O PL prevê, por exemplo, normas voltadas para assegurar transparência, cuidados com o compartilhamento de dados pessoais e com a clareza e a objetividade dos termos e políticas de uso adotados por provedores. Redes sociais devem produzir relatórios que informem sobre procedimentos e decisões de intervenção ativa em contas e conteúdos gerados por terceiros. Ferramentas de busca deverão também fazer relatórios para informar sobre o número total de usuários que acessam os provedores a partir de conexões no Brasil.

Já os provedores de serviços de mensagem instantânea deverão projetar suas plataformas para manter a natureza interpessoal do serviço e limitar a distribuição massiva de conteúdos e mídias com vistas a diversos objetivos.

Tais regras, evidentemente, precisarão ter seu cumprimento e observância monitorados por alguém, sob pena da futura lei falhar em termos de efetividade.

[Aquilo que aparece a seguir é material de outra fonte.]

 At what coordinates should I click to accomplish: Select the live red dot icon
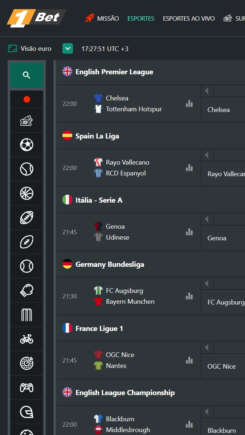26,99
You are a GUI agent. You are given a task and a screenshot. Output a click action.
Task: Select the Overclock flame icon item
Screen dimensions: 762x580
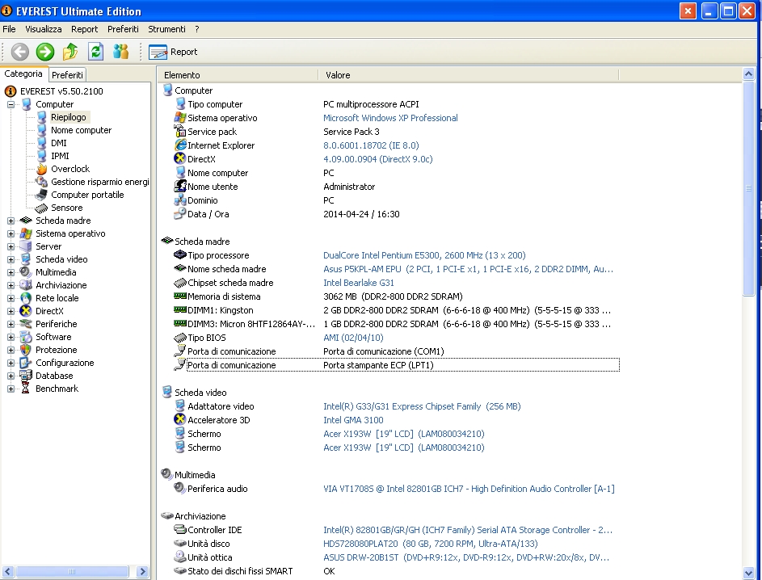(69, 169)
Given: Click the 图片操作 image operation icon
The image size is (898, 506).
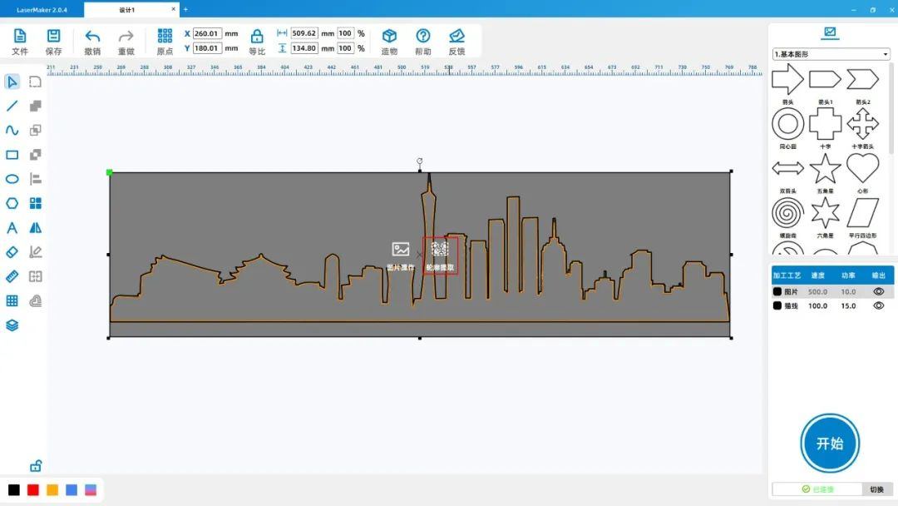Looking at the screenshot, I should 401,250.
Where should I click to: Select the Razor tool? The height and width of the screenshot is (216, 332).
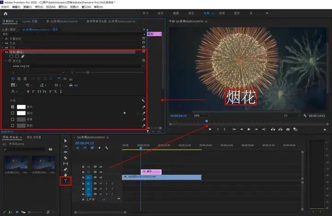click(x=65, y=158)
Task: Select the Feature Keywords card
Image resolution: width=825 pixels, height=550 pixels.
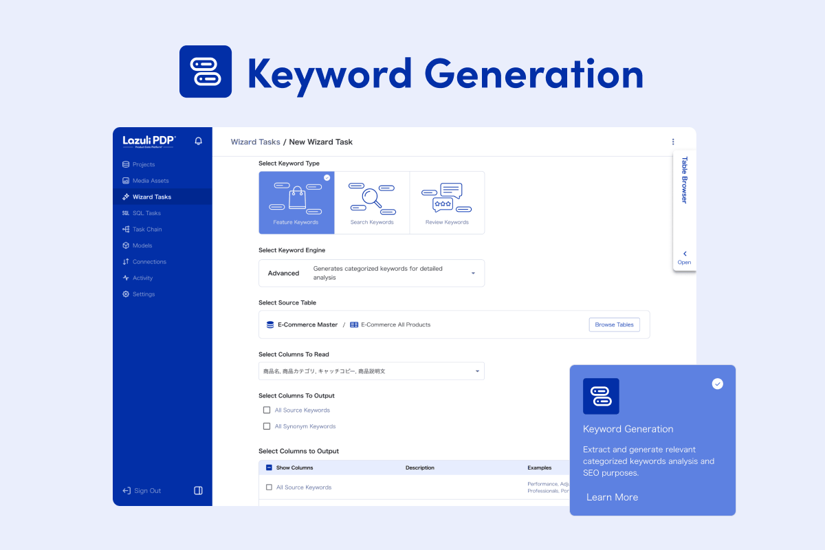Action: pos(296,203)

A quem caberá, diante disso, a aplicação e a supervisão regulatória da futura Lei Brasileira de Liberdade, Responsabilidade e Transparência na Internet?

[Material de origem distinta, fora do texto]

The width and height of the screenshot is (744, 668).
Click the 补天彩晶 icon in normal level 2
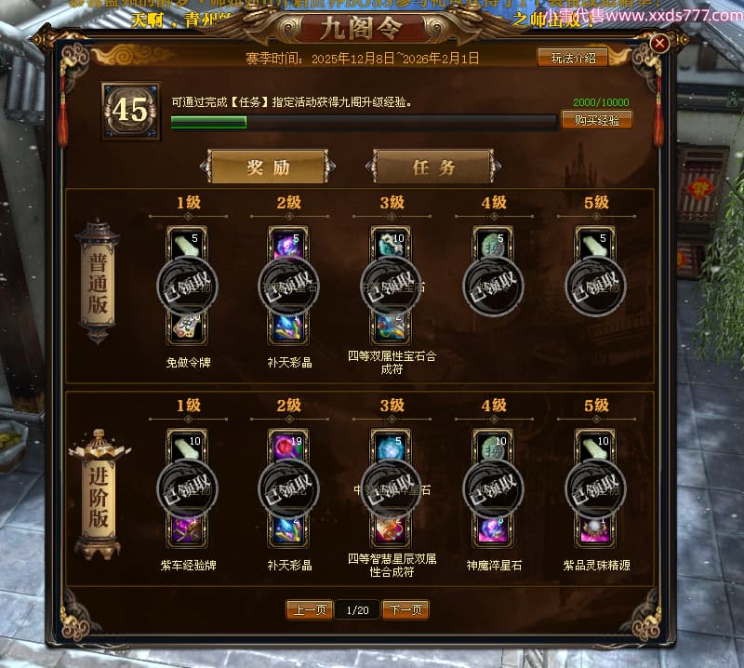(289, 327)
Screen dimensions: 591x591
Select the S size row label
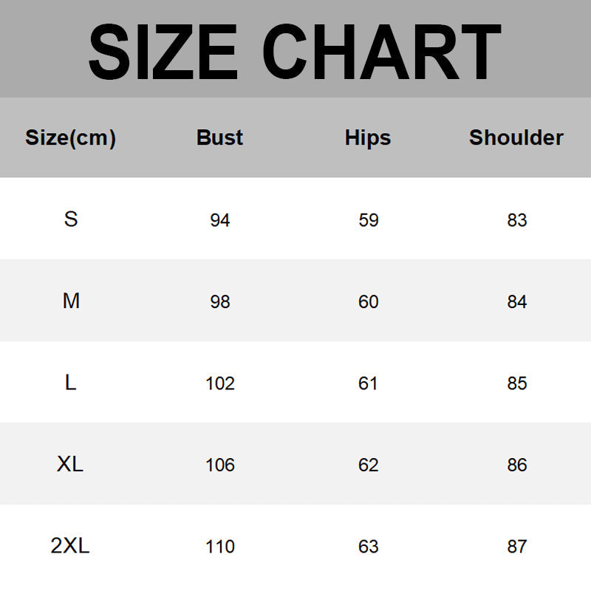pos(71,219)
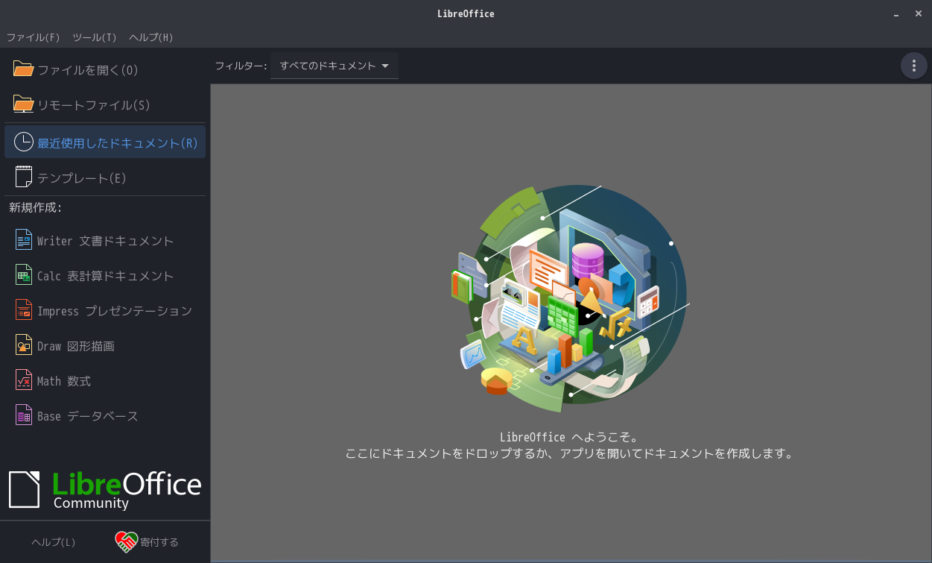932x563 pixels.
Task: Expand the フィルター document type selector
Action: coord(333,66)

Em seu artigo 33, o PL atribui ao Comitê Gestor da Internet no Brasil (CGI.br), um órgão multissetorial de governança da internet, um papel-chave nessa tarefa. Mas há problemas que precisam ser resolvidos antes da entrada em vigor da lei.

O CGI.br não é um órgão regulador, não tem competências para criar obrigações e impor sanções. O PL diz que o CGI.br deverá, entre outras coisas, se dedicar à produção de estudos, pareceres e recomendações, formulação de diretrizes para a elaboração de um código de conduta para os provedores de internet, bem como sua posterior validação. Caberá ao CGI.br, ademais, fazer requisições de informação diretamente a provedores, fornecer a eles subsídios para as políticas de uso, bem como realizar estudos e promover debates.

O projeto também cria novas regras de governança para o próprio CGI.br, desenhando como atuará seu plenário e orientando a ação de seus conselheiros. Hoje, contudo, os conselheiros do CGI.br não serão remunerados pelo exercício de suas atividades, apesar de prestar serviços públicos relevantes. O PL mantém isso.

O PL não trata de como o CGI.br fará a imprescindível articulação institucional com outras instâncias e órgãos públicos cujo escopo de atuação tem relação com a atuação dos provedores de internet—entre eles, por exemplo, a Senacon, a ANPD e o Cade. Vale dizer: a oportunidade que se abre com o PL é a atribuição de alguma capacidade de orquestração, pelo CGI.br, do arcabouço normativo (regulatório e concorrencial) da internet no Brasil.

O PL prevê também um regime de “autorregulação regulada”—a criação, pelos próprios provedores, de uma instituição (uma associação) capaz de produzir regras e aprovar resoluções e interpretações na forma de súmulas.

Vale lembrar que a autorregulação—uma expressão genérica, que pode adquirir contornos normativos e desenhos institucionais distintos—não prescinde, em lugar nenhum do mundo, da regulação estatal. Isso porque, na prática, a autorregulação não deixa de ser variante da regulação pública pela qual o Estado outorga a entes privados algumas tarefas (por exemplo, o monitoramento), mas certamente não todas. Ela demanda capacidades estatais robustas, não se tratando, portanto, de uma modalidade de terceirização ou privatização.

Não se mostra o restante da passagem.